== Task instructions ==
Please give the lines below again exactly as they stand, from the one that contains "This screenshot has height=264, width=626." up to and including the one that contains "Open external link arrow in TibetSwap row", leaving all pictures out.

== Supplied records ==
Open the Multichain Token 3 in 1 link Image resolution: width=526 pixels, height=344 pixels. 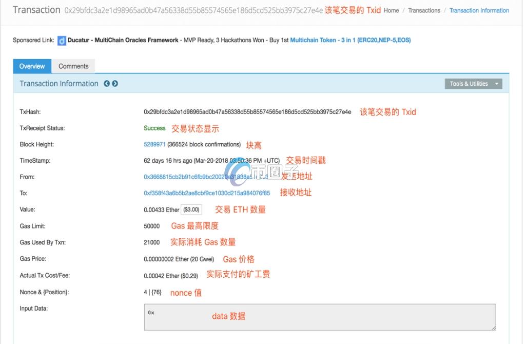(x=350, y=40)
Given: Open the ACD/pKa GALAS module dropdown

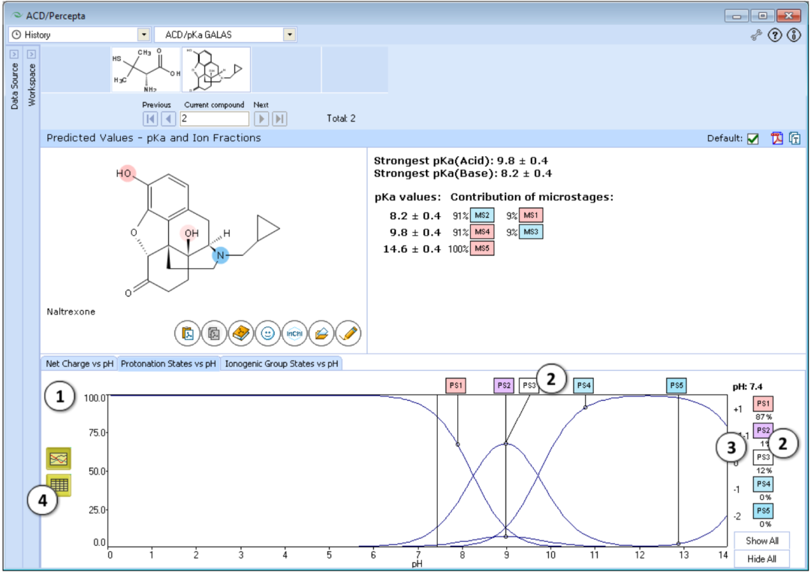Looking at the screenshot, I should tap(289, 35).
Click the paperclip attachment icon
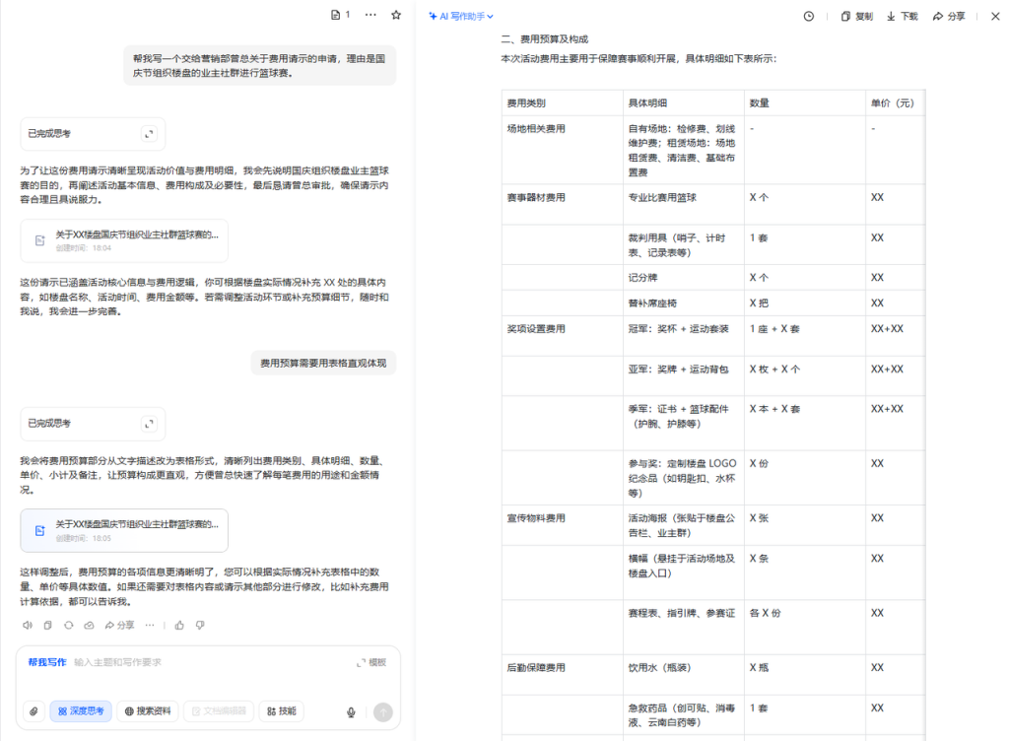Screen dimensions: 1009x741 [34, 711]
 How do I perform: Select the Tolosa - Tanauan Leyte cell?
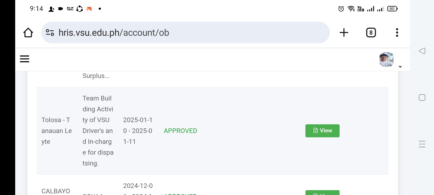pos(56,131)
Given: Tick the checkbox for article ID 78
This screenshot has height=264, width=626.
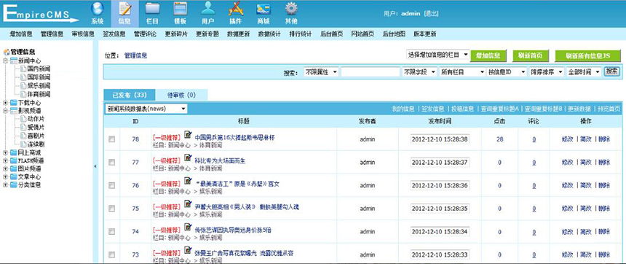Looking at the screenshot, I should click(x=112, y=139).
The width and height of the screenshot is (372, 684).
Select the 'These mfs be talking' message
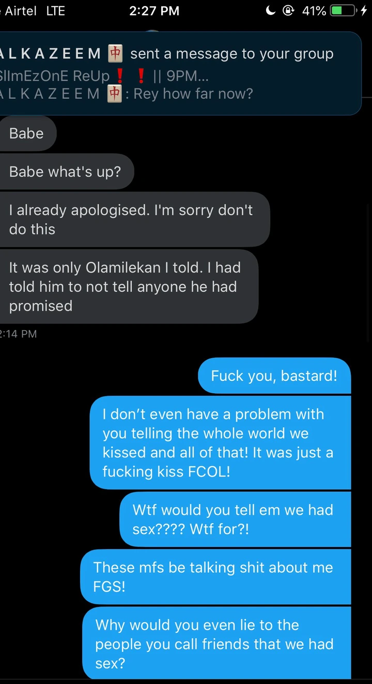(x=216, y=577)
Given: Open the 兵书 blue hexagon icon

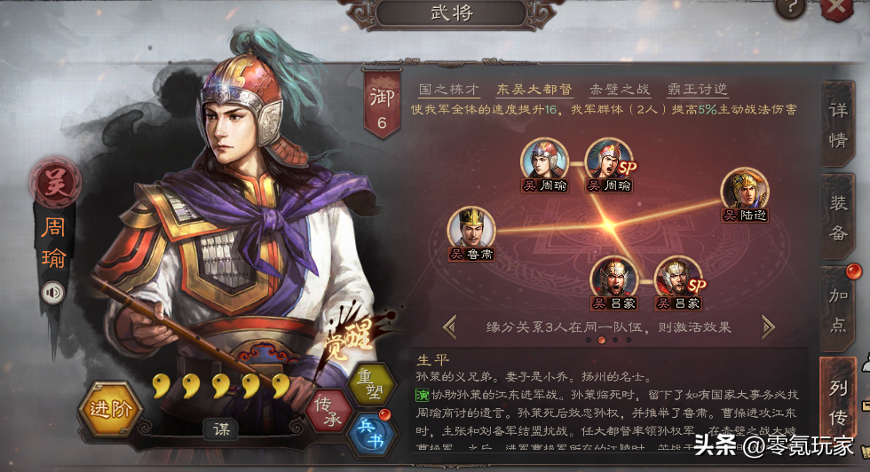Looking at the screenshot, I should [x=371, y=434].
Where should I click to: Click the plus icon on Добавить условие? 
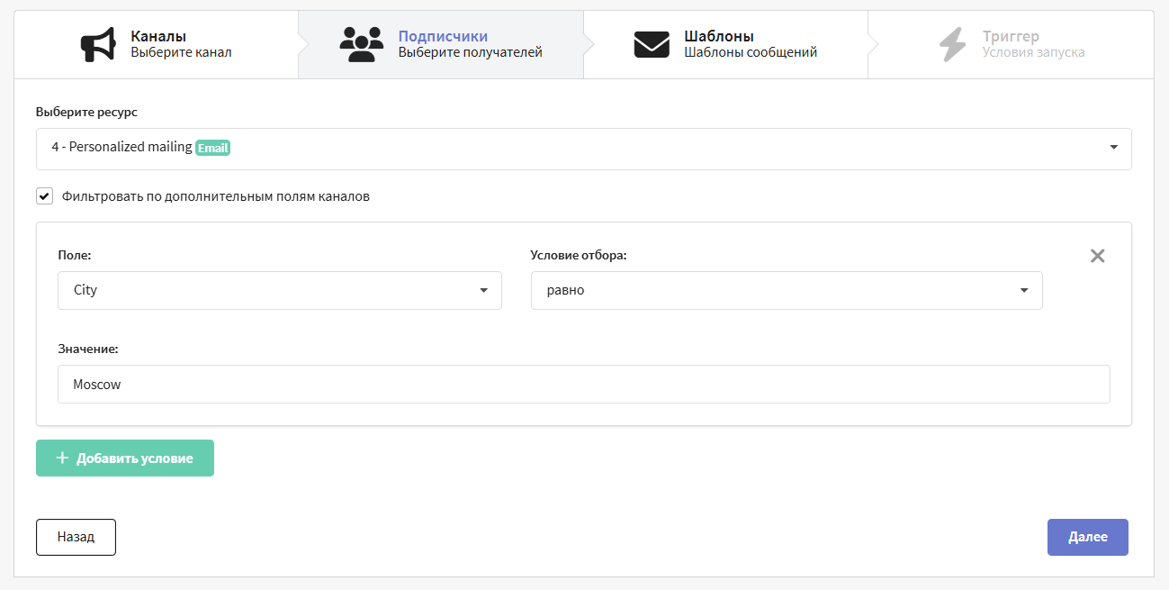62,458
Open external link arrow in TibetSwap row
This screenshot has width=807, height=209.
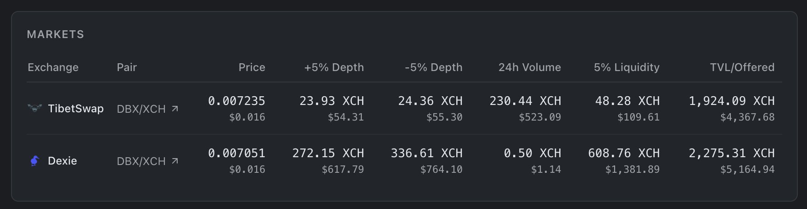175,109
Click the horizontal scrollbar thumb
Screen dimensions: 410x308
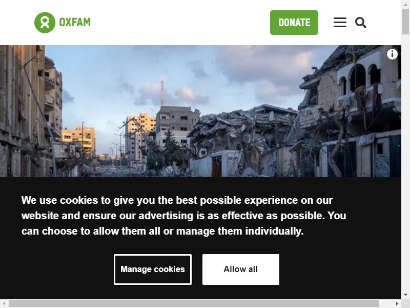point(194,303)
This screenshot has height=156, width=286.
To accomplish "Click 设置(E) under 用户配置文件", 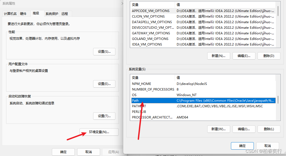I will point(104,84).
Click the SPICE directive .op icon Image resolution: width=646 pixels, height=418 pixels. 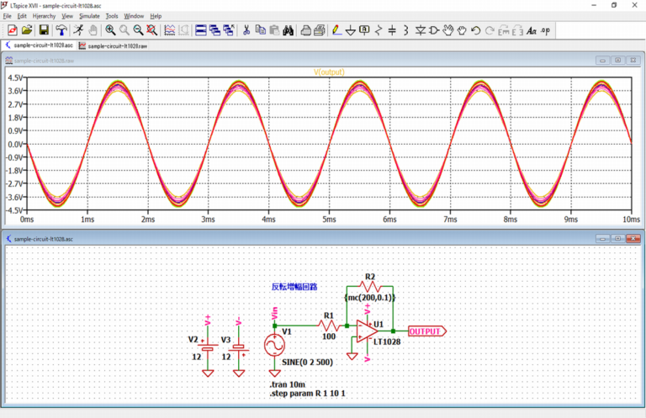pyautogui.click(x=546, y=30)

== Solution ==
This screenshot has height=264, width=626.
Looking at the screenshot, I should click(x=112, y=139).
The width and height of the screenshot is (372, 684).
Select the 'These mfs be talking' message
(x=216, y=577)
Given: Open the 兵书 blue hexagon icon

Looking at the screenshot, I should [x=371, y=434].
Where should I click to: Click the plus icon on Добавить условие? 
62,458
Open external link arrow in TibetSwap row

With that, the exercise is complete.